Transient damage spreading and anomalous scaling in mortar crack surfaces

The scaling properties of a post-mortem mortar crack surface are investigated. The root mean square of the height fluctuations is found to obey anomalous scaling properties, but with three exponents, two of them characterizing the local roughness ($\zeta \simeq 0.79$ and ${\zeta }_e\simeq 0.41$) and the third one driving the global roughness $\left({\zeta }_g\simeq 1.60\right)$. The critical exponent $\zeta \simeq 0.79$ is conjectured to reflect damage screening occurring for length scales smaller than the process zone size, while the exponent ${\zeta }_e\simeq 0.41$ characterizes roughness at larger length scales, i.e., at length scales where the material can be considered as linear elastic.
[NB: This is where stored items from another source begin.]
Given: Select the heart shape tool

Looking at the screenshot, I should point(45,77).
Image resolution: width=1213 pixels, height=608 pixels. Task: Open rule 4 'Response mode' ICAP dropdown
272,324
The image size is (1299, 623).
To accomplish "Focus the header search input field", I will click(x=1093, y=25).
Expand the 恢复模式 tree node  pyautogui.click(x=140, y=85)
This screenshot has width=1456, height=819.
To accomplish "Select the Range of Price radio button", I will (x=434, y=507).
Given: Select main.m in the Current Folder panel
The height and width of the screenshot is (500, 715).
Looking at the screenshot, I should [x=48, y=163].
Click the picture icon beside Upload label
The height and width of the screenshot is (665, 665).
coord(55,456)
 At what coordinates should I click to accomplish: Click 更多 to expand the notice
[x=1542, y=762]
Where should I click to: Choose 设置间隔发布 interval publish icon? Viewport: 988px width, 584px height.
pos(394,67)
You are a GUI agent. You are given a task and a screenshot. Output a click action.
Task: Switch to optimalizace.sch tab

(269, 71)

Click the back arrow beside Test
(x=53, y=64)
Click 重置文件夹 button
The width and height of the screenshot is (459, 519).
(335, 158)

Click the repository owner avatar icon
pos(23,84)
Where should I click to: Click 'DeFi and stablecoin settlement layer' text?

Finally, we argue that the global roughness exponent could be material dependent contrary to both local roughness exponents ($\zeta \simeq 0.8$ and ${\zeta }_e\simeq 0.4$) which can be considered as universal.

Figure 1

(Color online) Root-mean-square roughness $\Delta h\left(l\right)$ vs $l$ for two profiles located at the beginning ($x=x_1$, circles) and at the end ($x=x_2$, squares) of the domain of growing roughness. The slopes of both straight lines give estimates of the local roughness exponents $\zeta =0.79$ (for $l⪡\xi$) and ${\zeta }_e=0.41$ (for $l⪢\xi$). All length scales are given in $\mu \text{m}$.

Figure 2

(Color online) Log-log plot of the rms roughness as a function of the distance $x$ to the initial notch. The part between the positions $x_1$ and $x_2$ corresponds to the roughness growth domain. According to Eq. (2), the lower straight line corresponds to the fit of the roughness growth observed at small length scales [i.e., for $l⪡\xi \left(x\right)$] and its slope is equal to 0.24 corresponding to the scaling exponent $\left({\zeta }_g-\zeta \right)/z_x$. The upper straight line is related to the roughness growth at large length scales [i.e., for $l⪢\xi \left(x\right)$] and leads to the estimate of the scaling exponent $\left({\zeta }_g-{\zeta }_e\right)/z_x=0.35$.

Figure 3

(Color online) Modified anomalous scaling function $g_m\left(u\right)$ [Eq. (3)]. The data collapse (corresponding to 110 profiles corresponding to positions $x_1\simeq 400\mu \text{m}$ to $x_2\simeq 5.9\text{mm}$) leads to the exponent values $\zeta =0.79$, ${\zeta }_e=0.41$, ${\zeta }_g=1.60\pm 0.10$, and $z_x=3.4\pm 0.2$.